Please give the records below back in full, exactly as shown.
*** Provided records ***
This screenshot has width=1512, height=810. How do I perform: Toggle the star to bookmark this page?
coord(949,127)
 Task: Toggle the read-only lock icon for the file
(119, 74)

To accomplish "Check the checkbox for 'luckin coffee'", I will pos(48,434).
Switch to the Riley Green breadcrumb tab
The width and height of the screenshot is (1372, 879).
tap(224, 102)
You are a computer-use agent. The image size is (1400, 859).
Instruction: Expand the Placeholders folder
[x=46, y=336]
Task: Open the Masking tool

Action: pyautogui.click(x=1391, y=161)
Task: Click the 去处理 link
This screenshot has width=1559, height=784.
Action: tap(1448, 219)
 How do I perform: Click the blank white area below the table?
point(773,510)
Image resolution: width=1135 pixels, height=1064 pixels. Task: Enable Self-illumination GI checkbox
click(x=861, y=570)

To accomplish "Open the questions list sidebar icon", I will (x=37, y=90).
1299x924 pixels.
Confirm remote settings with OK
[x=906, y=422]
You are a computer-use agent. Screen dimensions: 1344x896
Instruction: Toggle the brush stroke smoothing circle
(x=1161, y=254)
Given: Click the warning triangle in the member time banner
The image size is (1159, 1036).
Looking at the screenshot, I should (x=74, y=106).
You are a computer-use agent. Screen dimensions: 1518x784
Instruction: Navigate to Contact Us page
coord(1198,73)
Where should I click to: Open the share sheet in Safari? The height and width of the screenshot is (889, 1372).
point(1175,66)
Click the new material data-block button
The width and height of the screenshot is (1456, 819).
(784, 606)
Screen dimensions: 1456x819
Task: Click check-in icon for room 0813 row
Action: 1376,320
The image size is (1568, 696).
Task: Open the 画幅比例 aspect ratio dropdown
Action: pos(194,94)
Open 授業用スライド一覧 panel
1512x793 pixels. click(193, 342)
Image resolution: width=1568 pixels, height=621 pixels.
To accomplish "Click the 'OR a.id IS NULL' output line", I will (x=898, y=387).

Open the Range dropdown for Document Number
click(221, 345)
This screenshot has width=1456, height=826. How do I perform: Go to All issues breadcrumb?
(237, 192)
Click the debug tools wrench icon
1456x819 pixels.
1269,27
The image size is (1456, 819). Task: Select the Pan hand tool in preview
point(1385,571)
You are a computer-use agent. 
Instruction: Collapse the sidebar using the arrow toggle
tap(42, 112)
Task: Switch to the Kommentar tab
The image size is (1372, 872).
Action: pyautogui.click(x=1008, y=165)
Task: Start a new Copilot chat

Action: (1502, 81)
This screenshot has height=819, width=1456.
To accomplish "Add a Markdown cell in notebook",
***
§ **Solution to the exercise**
This screenshot has width=1512, height=810. How do I perform: Toggle the star to bookmark this page?
coord(949,127)
 Task: Toggle the read-only lock icon for the file
(119, 74)

To accomplish "Check the checkbox for 'luckin coffee'", I will pos(48,434).
Switch to the Riley Green breadcrumb tab
The width and height of the screenshot is (1372, 879).
tap(224, 102)
You are a computer-use agent. The image size is (1400, 859).
Instruction: Expand the Placeholders folder
[x=46, y=336]
Task: Open the Masking tool

Action: pyautogui.click(x=1391, y=161)
Task: Click the 去处理 link
This screenshot has width=1559, height=784.
Action: tap(1448, 219)
 How do I perform: Click the blank white area below the table?
point(773,510)
Image resolution: width=1135 pixels, height=1064 pixels. Task: Enable Self-illumination GI checkbox
click(x=861, y=570)

To accomplish "Open the questions list sidebar icon", I will (x=37, y=90).
1299x924 pixels.
Confirm remote settings with OK
[x=906, y=422]
You are a computer-use agent. Screen dimensions: 1344x896
Instruction: Toggle the brush stroke smoothing circle
(x=1161, y=254)
Given: Click the warning triangle in the member time banner
The image size is (1159, 1036).
Looking at the screenshot, I should (x=74, y=106).
You are a computer-use agent. Screen dimensions: 1518x784
Instruction: Navigate to Contact Us page
coord(1198,73)
Where should I click to: Open the share sheet in Safari? The height and width of the screenshot is (889, 1372).
point(1175,66)
Click the new material data-block button
The width and height of the screenshot is (1456, 819).
(784, 606)
Screen dimensions: 1456x819
Task: Click check-in icon for room 0813 row
Action: 1376,320
The image size is (1568, 696).
Task: Open the 画幅比例 aspect ratio dropdown
Action: pos(194,94)
Open 授業用スライド一覧 panel
1512x793 pixels. click(193, 342)
Image resolution: width=1568 pixels, height=621 pixels.
To accomplish "Click the 'OR a.id IS NULL' output line", I will (x=898, y=387).

Open the Range dropdown for Document Number
click(221, 345)
This screenshot has width=1456, height=826. How do I perform: Go to All issues breadcrumb?
(237, 192)
Click the debug tools wrench icon
1456x819 pixels.
1269,27
The image size is (1456, 819). Task: Select the Pan hand tool in preview
point(1385,571)
You are a computer-use agent. 
Instruction: Collapse the sidebar using the arrow toggle
tap(42, 112)
Task: Switch to the Kommentar tab
The image size is (1372, 872).
Action: pyautogui.click(x=1008, y=165)
Task: Start a new Copilot chat

Action: (1502, 81)
This screenshot has height=819, width=1456.
To accomplish "Add a Markdown cell in notebook",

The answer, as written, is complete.